Exercise prompt >>
Recast every line of the records below as a numbered list, leaving out the blank lines.

[Collection entries]
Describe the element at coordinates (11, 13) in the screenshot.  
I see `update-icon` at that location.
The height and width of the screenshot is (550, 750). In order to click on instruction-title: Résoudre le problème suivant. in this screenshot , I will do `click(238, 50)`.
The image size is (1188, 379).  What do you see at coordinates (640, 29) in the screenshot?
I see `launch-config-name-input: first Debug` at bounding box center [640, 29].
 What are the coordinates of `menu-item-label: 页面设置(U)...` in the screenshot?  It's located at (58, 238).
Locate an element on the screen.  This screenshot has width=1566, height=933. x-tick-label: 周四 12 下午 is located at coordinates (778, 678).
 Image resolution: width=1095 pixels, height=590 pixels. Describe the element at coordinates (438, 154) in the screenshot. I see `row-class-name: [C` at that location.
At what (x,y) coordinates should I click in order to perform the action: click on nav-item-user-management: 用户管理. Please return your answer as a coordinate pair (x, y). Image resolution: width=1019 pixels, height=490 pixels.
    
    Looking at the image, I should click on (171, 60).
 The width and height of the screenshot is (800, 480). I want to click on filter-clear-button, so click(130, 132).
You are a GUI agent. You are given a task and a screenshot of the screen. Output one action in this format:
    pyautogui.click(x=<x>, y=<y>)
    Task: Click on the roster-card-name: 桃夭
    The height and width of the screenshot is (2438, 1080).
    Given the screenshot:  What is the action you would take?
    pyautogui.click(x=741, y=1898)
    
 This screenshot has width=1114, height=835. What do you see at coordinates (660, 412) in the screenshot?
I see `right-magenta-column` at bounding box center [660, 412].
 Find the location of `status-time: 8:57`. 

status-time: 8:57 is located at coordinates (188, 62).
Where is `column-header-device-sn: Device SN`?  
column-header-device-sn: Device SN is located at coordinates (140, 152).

Result for this exercise >>
1. Describe the element at coordinates (11, 13) in the screenshot.  
2. I see `update-icon` at that location.
3. The height and width of the screenshot is (550, 750). In order to click on instruction-title: Résoudre le problème suivant. in this screenshot , I will do `click(238, 50)`.
4. The image size is (1188, 379).  What do you see at coordinates (640, 29) in the screenshot?
5. I see `launch-config-name-input: first Debug` at bounding box center [640, 29].
6.  What are the coordinates of `menu-item-label: 页面设置(U)...` in the screenshot?  It's located at (58, 238).
7. Locate an element on the screen.  This screenshot has width=1566, height=933. x-tick-label: 周四 12 下午 is located at coordinates (778, 678).
8.  Image resolution: width=1095 pixels, height=590 pixels. Describe the element at coordinates (438, 154) in the screenshot. I see `row-class-name: [C` at that location.
9. At what (x,y) coordinates should I click in order to perform the action: click on nav-item-user-management: 用户管理. Please return your answer as a coordinate pair (x, y). Image resolution: width=1019 pixels, height=490 pixels.
10.     Looking at the image, I should click on (171, 60).
11.  The width and height of the screenshot is (800, 480). I want to click on filter-clear-button, so click(130, 132).
12. You are a GUI agent. You are given a task and a screenshot of the screen. Output one action in this format:
13.     pyautogui.click(x=<x>, y=<y>)
14.     Task: Click on the roster-card-name: 桃夭
15.     The height and width of the screenshot is (2438, 1080).
16.     Given the screenshot:  What is the action you would take?
17.     pyautogui.click(x=741, y=1898)
18.  This screenshot has width=1114, height=835. What do you see at coordinates (660, 412) in the screenshot?
19. I see `right-magenta-column` at bounding box center [660, 412].
20.  Find the location of `status-time: 8:57`. 
21. status-time: 8:57 is located at coordinates (188, 62).
22. Where is `column-header-device-sn: Device SN`?  
23. column-header-device-sn: Device SN is located at coordinates (140, 152).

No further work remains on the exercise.